• [Exercise requirements]: One number is the whole answer: how many lines of the records include "screenshot".

• [Data for this exercise]:
▬▬▬

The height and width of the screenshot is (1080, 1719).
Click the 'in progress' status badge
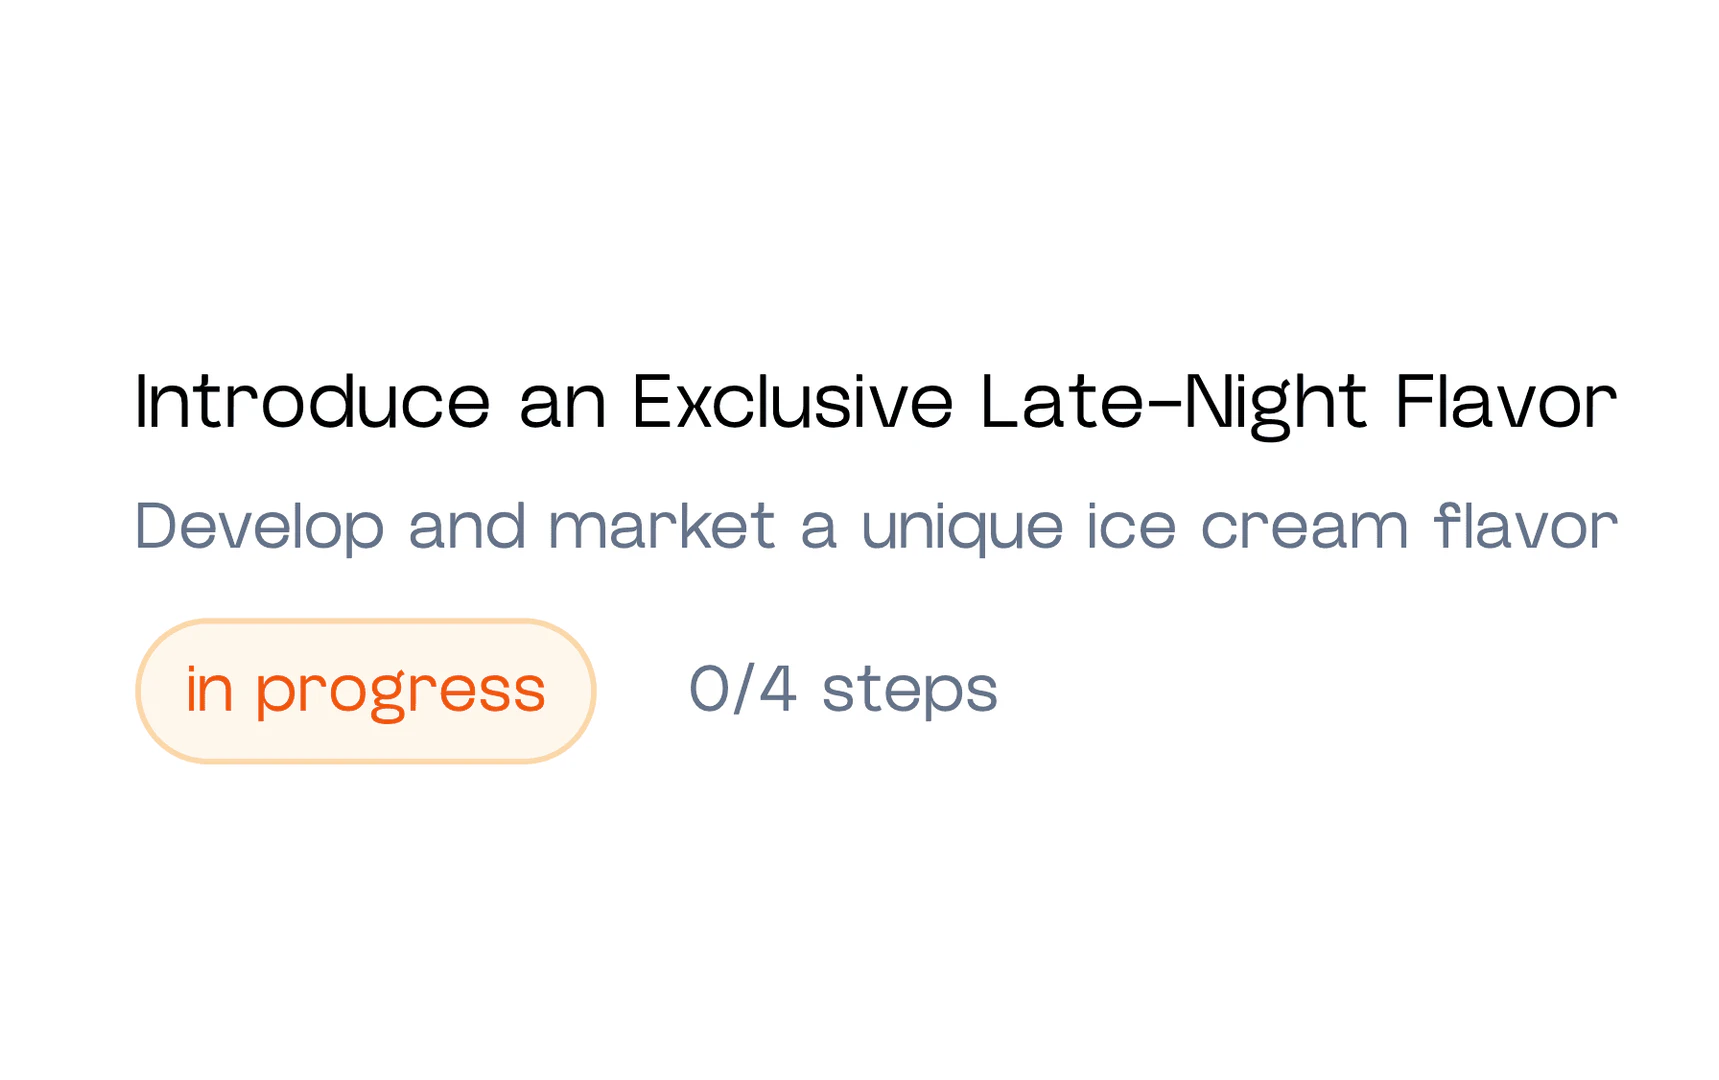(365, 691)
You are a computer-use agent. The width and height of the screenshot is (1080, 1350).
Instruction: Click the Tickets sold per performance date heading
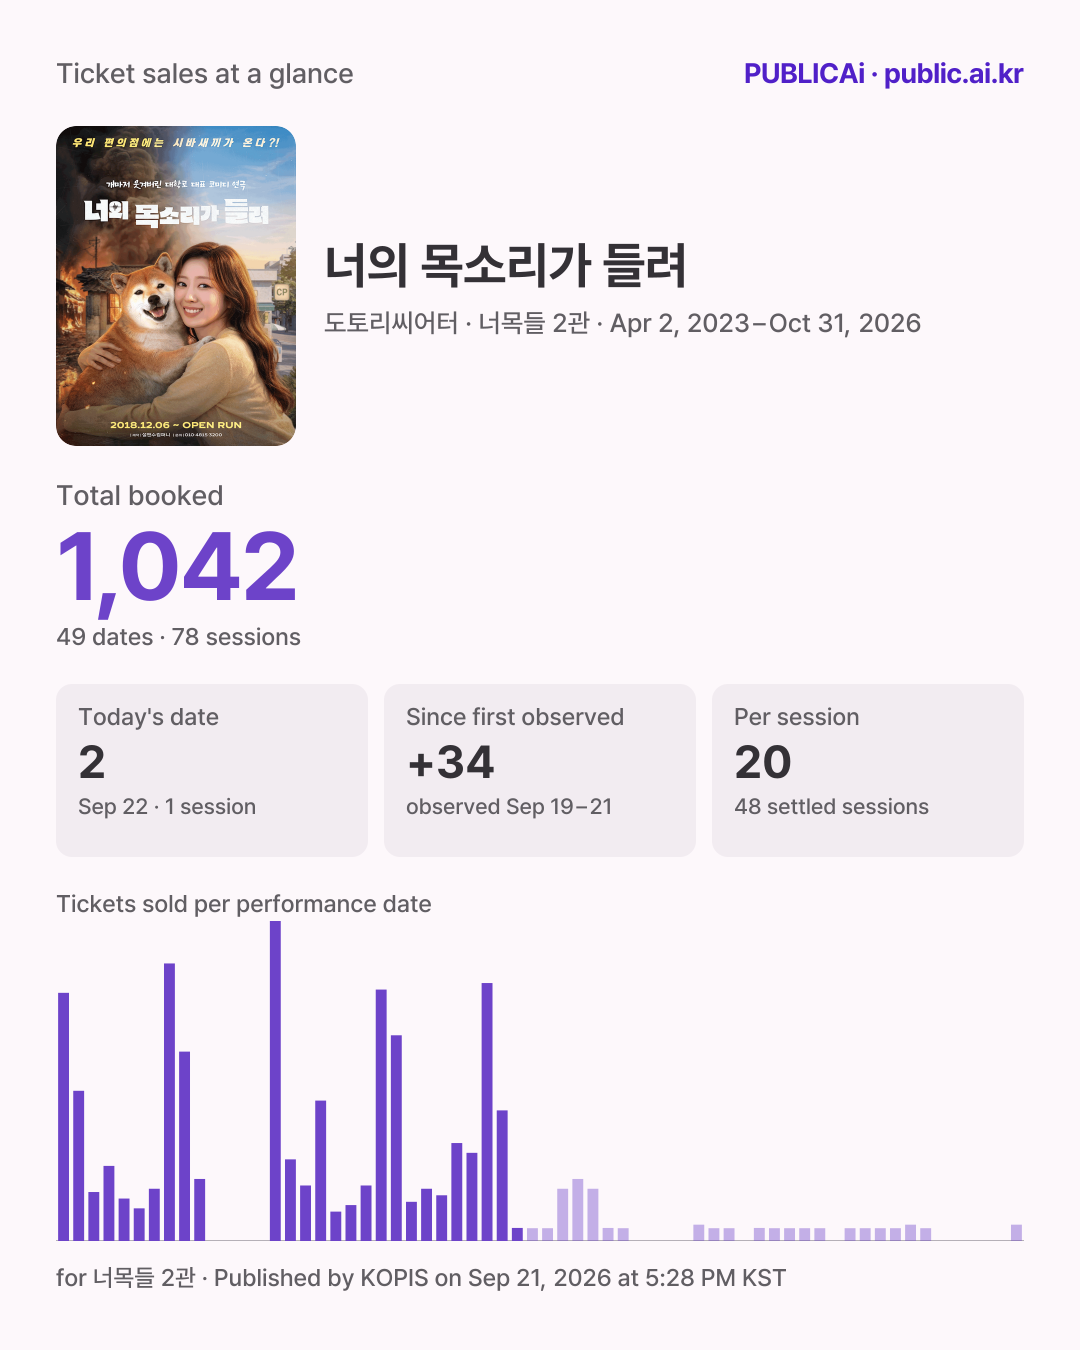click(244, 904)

▬▬▬

• [Your response]: 2